The U.S. Securities and Exchange Commission (SEC) is acknowledging crypto asset management firm Grayscale’s bid to create an exchange-traded fund (ETF) for the smart contract platform Solana (SOL).
In a new thread on the social media platform X, Bloomberg ETF analyst James Seyffart says the SEC formally acknowledging the bid is noteworthy because the regulatory agency had previously rejected it.
“UPDATE: SEC just acknowledged the Grayscale Solana 19b-4. This is actually newsworthy because the SEC had refused to do this in recent filing attempts for SOL.”
ETFs allow traders to expose themselves to assets such as precious metals and crypto without having to actually purchase them. The SEC approved Bitcoin (BTC) and Ethereum (ETH)-based ETFs in 2024.
According to senior Bloomberg ETF analyst Eric Balchunas, the acknowledgment is a small step in the right direction as the SEC under former Chair Gary Gensler instructed the Chicago Board Options Exchange (CBOE) to withdraw its application for a Solana ETF.

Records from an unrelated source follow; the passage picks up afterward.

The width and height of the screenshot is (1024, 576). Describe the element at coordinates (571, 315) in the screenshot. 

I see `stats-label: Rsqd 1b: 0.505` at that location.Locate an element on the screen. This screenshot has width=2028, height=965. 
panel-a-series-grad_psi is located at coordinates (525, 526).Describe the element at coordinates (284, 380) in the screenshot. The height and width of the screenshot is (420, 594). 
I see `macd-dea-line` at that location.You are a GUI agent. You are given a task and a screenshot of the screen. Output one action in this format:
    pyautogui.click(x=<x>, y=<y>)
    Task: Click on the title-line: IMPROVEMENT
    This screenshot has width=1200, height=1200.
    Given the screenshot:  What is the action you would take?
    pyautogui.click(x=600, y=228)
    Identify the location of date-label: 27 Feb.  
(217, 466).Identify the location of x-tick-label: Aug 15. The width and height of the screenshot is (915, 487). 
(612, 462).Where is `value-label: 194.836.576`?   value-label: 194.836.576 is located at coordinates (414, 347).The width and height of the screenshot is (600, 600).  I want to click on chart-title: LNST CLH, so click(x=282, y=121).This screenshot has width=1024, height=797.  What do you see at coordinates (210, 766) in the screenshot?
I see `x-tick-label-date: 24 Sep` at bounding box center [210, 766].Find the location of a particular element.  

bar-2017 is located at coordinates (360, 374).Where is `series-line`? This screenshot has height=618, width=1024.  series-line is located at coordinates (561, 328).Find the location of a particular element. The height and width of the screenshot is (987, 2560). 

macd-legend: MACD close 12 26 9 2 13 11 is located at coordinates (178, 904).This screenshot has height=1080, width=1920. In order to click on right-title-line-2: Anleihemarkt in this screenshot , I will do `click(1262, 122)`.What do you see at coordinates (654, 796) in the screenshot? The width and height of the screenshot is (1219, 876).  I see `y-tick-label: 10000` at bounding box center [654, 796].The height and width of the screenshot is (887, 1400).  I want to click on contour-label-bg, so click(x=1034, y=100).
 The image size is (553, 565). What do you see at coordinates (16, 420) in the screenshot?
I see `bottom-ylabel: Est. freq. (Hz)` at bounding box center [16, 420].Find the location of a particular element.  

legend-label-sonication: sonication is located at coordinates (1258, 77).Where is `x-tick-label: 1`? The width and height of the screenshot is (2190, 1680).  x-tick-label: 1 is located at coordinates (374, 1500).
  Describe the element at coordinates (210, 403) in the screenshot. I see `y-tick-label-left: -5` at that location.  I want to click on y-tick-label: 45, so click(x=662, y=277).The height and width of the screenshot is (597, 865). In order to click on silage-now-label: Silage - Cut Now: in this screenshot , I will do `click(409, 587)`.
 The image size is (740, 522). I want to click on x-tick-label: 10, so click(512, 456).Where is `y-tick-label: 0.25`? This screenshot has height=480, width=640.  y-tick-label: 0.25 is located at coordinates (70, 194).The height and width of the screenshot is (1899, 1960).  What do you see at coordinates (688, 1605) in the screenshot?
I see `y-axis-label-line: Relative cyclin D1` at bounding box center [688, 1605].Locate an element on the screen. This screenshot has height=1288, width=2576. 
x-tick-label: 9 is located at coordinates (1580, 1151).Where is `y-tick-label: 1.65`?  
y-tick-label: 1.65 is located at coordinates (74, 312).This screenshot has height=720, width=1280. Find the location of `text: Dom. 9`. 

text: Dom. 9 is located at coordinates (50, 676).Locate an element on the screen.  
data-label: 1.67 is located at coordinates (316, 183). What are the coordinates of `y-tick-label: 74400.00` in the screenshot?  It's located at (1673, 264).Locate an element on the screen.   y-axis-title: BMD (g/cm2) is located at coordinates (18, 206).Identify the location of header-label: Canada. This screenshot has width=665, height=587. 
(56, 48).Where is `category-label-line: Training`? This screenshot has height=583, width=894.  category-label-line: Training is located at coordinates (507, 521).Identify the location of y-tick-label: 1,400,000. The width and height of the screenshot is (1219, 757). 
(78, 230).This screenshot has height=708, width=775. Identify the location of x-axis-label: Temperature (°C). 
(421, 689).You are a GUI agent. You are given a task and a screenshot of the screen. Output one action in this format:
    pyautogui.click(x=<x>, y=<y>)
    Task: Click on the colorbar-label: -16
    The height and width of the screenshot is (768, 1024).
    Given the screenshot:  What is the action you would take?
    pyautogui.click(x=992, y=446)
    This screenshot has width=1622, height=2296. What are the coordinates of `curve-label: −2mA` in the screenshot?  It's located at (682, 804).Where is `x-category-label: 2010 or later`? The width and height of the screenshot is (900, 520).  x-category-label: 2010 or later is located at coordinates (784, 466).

“Notable because this is the first time an ETF filing tracking a coin that had previously been called a ‘security’ has been acknowledged by [the] SEC.
Only six weeks ago the [Gensler]-led SEC told CBOE to withdraw their Solana 19b-4. So we are now in new territory, albeit just a baby step, but seemingly the direct result of leadership change.”
In December, the SEC shot down all SOL-based ETF applications before Gensler resigned from his position prior to the inauguration of President Donald Trump. At the time, Balchunas predicted the firms would reapply after the regime change.
Seyffart goes on to note the SEC changing its tune on Solana might fare well for crypto firms facing lawsuits where the regulatory body claims SOL qualifies as a “security.”
The final deadline for Grayscale’s application would be around October 11th, according to Seyffart.
Solana is trading for $193.37 at time of writing, a 1.3% increase during the last 24 hours.